Prescribing a drug for a reason it is not licensed for, is off label, so prescribing amitriptyline for pain is off label is not an unlicensed use. So prescribing pregabulin for non neuropathic pain, which is common, would therefore be off label?. althought the GMC guidance about off label precribing states that can be used when the in patients best interests, although this may apply to an individual patient, does it serve patients interests if NHS does not prescribe cost effectively? the NHS has to take cost into consideration in prescrbing, it would be unethical not to, this is public money. There are lots of alternatives to Lyrica for neuropathic pain, amitripyline for one, at the fraction of the cost.
Competing interests: No competing interests
it seems that the GMC is moving more from protecting patients to being seen to be politically and legally bombproof. The same messages are coming down from NHS England. At the same time at individual, practice , CCG levels we struggle to fund good care. Does England want efficiency savings? If so publicly support ophthalmologists and others to use less expensive medication. Does the gmc want us to do the greatest good for the greatest number or stop some people having any treatment as the money will run out?
Competing interests: I work in a health care system that is cash limited. Money can't be spent twice, so expense on branded drugs means less to use for other needs
Re: Margaret McCartney: Second use patents—why do we have to prescribe branded Lyrica for pain?
It sure looks like a mess !
This distressing directive from the GMC ( their interpretation of a European Court ruling) undermines lots of long-hallowed presumed effective practice, not just amitryptiline for pain. Just think of all those proven cheap medications in common use.
" The ruling effectively prohibits authorities
from engaging in budget-driven practices which circumvent the regulatory system and its most basic requirement, namely that to ensure patient safety a medicine should have a marketing authorization before being placed on the market and being used for a specific indication. The ruling also confirms that patient safety must not be put at risk via by off-label use that is not the choice of (and responsibility of) a doctor but imposed at a central level by authorities for financial reasons."

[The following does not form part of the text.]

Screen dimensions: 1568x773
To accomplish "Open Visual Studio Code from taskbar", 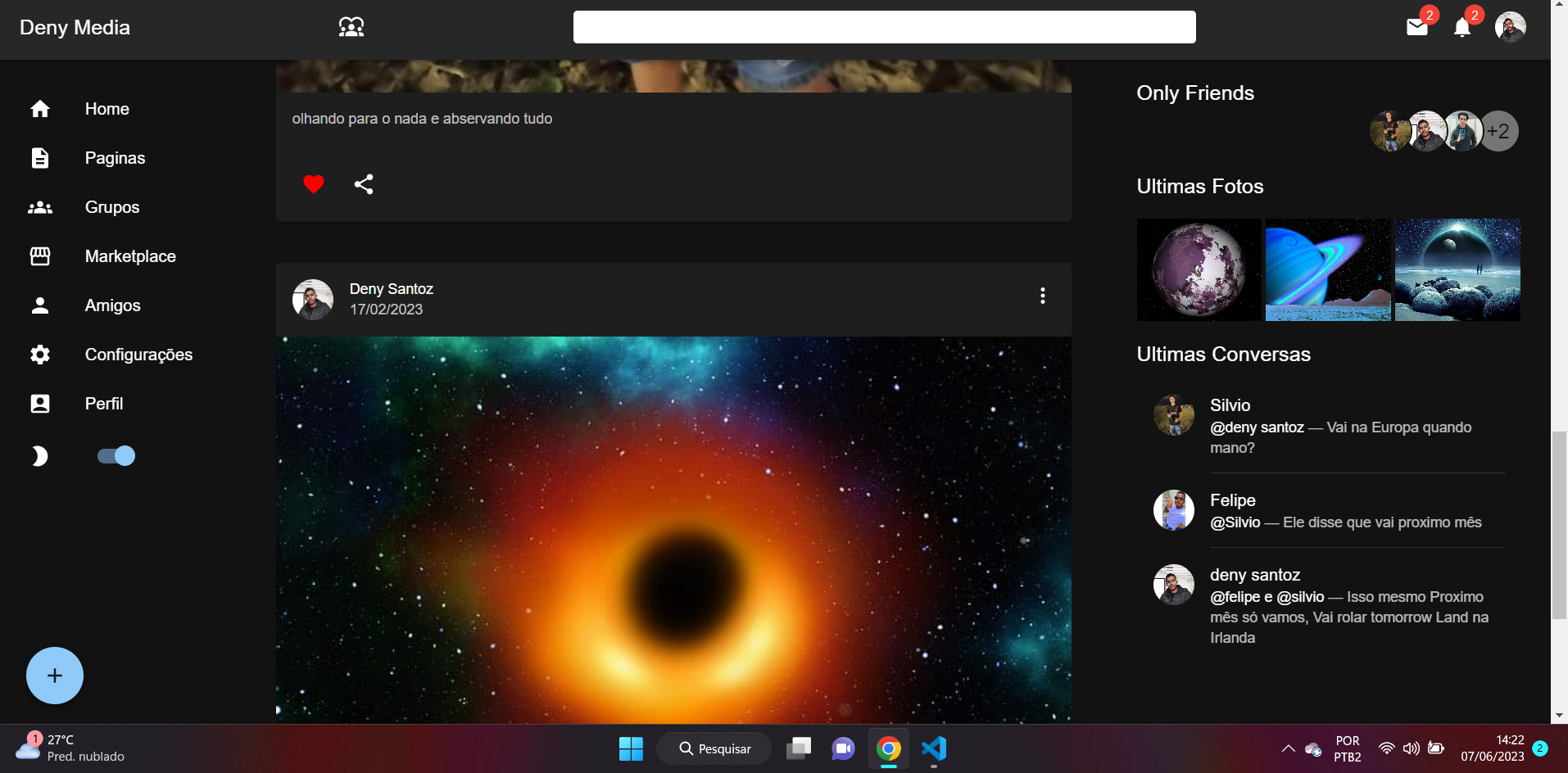I will pyautogui.click(x=934, y=748).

Nobody will find it worthwhile seeking a licence for a proven cost-effective unlicensed use, and few GPs will be brave enough to challenge the GMC. But it is clearly in our national best interests to change the law !
So why not have the NHS itself take on the GMC and Pharma industry ? Start by issuing a list of 'recommended cost-effective prescriptions'. currently unlicensed or off-label, and publicise it widely.
Competing interests: I use NHS services, and am taxed to pay for them.